SANG GEOUL LEE, Plaintiff, v. WON IL PARK, M.D., Defendant.
Civil Action No. 2:12-cv-07437-ES-JAD
UNITED STATES DISTRICT COURT DISTRICT OF NEW JERSEY
Hon. Esther Salas, U.S.D.J.; Hon. Joseph A. Dickson, U.S.M.J.
OPINION AND ORDER
OPINION AND ORDER
JOSEPH A. DICKSON, U.S.M.J.
This matter comes before the Court upon Plaintiff‘s Motion for Waiver of Affidavit of Merit Requirement. Pursuant to
I. BACKGROUND
In this diversity action, Plaintiff, Sang Geoul Lee, alleges that his physician, Defendant Won Il Park, M.D., negligently disclosed information regarding Plaintiff‘s use of certain medication to Plaintiff‘s wife. Plaintiff claims that Defendant disclosed this information “to be rid of what defendant perceived as plaintiff‘s wife‘s harassing requests,” and that Defendant‘s disclosure enabled Plaintiff‘s wife to lodge charges of sexual infidelity against him.1 See Complaint, ¶ 7 (ECF doc. 1). Plaintiff seeks compensatory and punitive damages from Defendant for breach of confidentiality, negligence, and negligence per se. Id. at 4.

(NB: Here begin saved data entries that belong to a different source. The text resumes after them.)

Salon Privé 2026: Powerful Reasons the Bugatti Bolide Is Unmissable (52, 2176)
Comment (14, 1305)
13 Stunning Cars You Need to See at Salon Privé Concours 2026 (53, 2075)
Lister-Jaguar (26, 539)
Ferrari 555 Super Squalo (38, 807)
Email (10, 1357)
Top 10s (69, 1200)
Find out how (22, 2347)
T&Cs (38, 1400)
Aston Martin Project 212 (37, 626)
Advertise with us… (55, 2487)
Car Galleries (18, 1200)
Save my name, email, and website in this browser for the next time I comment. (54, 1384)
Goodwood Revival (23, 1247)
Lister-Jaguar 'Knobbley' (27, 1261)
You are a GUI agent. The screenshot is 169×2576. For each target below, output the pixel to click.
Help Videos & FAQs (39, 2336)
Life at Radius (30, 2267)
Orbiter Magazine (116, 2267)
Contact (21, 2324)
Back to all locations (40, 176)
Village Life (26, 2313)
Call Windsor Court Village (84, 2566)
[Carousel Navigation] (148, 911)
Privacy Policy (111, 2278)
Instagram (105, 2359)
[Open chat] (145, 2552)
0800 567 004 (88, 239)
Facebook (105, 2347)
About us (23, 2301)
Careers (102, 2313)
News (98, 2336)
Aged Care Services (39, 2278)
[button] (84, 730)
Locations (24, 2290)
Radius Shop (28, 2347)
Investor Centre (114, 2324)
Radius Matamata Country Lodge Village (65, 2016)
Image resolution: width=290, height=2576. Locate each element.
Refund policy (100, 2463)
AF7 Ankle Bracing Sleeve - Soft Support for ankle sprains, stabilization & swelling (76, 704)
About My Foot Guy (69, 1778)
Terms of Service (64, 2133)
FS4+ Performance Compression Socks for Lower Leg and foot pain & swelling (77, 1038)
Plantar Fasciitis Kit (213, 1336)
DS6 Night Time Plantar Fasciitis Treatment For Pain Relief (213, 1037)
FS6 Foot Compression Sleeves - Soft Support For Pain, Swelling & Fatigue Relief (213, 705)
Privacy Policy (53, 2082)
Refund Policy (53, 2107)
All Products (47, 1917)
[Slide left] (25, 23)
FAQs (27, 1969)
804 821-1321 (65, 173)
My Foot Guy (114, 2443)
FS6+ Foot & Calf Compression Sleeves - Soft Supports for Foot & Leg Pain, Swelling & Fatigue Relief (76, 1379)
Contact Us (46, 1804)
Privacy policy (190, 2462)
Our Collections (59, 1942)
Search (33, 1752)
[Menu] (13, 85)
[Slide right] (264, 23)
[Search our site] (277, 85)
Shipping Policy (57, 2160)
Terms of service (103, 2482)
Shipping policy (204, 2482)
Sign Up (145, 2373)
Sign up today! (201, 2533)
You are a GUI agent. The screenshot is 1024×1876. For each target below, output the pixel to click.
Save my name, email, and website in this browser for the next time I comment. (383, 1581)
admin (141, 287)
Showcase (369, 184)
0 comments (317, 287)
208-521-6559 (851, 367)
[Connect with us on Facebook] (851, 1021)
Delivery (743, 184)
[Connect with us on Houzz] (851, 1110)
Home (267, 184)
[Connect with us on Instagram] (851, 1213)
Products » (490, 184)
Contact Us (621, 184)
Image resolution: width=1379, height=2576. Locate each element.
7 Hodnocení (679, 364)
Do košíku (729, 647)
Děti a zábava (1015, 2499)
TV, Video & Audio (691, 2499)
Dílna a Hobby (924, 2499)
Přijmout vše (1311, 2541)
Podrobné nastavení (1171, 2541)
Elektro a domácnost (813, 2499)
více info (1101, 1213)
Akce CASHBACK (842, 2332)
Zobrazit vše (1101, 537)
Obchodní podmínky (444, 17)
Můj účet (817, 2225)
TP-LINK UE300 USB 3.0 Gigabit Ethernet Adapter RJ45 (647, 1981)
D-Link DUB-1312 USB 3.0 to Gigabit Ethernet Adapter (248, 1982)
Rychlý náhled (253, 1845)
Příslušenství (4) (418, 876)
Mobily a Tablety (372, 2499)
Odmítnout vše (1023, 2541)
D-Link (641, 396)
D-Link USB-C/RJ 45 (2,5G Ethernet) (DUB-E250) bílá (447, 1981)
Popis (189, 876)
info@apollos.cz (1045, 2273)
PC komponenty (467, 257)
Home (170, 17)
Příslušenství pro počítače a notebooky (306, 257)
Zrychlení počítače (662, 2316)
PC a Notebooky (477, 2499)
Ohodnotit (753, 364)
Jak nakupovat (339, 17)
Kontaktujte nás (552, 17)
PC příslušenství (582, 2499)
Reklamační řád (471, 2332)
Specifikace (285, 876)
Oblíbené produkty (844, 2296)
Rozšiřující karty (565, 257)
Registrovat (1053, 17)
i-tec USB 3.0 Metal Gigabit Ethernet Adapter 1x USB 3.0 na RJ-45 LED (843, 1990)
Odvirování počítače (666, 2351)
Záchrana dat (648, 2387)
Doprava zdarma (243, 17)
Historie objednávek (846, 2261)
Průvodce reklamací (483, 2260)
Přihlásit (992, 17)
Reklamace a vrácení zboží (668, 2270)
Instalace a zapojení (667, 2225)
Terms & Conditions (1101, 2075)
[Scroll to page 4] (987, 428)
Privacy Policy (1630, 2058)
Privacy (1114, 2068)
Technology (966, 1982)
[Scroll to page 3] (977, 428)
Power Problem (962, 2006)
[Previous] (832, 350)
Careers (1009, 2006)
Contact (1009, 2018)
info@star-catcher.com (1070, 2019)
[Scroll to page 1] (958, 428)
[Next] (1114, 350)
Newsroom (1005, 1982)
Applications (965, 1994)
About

II. DISCUSSION AND ANALYSIS
A. Applicability of Affidavit of Merit Statute
As a threshold matter, this Court must first determine whether the affidavit of merit statute applies in this action. The AOM statute provides, in relevant part:
In any action for damages for personal injuries, wrongful death or property damage resulting from an alleged act of malpractice or negligence by a licensed person in his profession or occupation, the plaintiff shall, within 60 days following the date of filing of the answer to the complaint by the defendant, provide each defendant with an affidavit of an appropriate licensed person that there exists a reasonable probability that the care, skill or knowledge exercised or exhibited in the treatment, practice or work that is the subject of the complaint, fell outside acceptable professional or occupational standards or treatment practices.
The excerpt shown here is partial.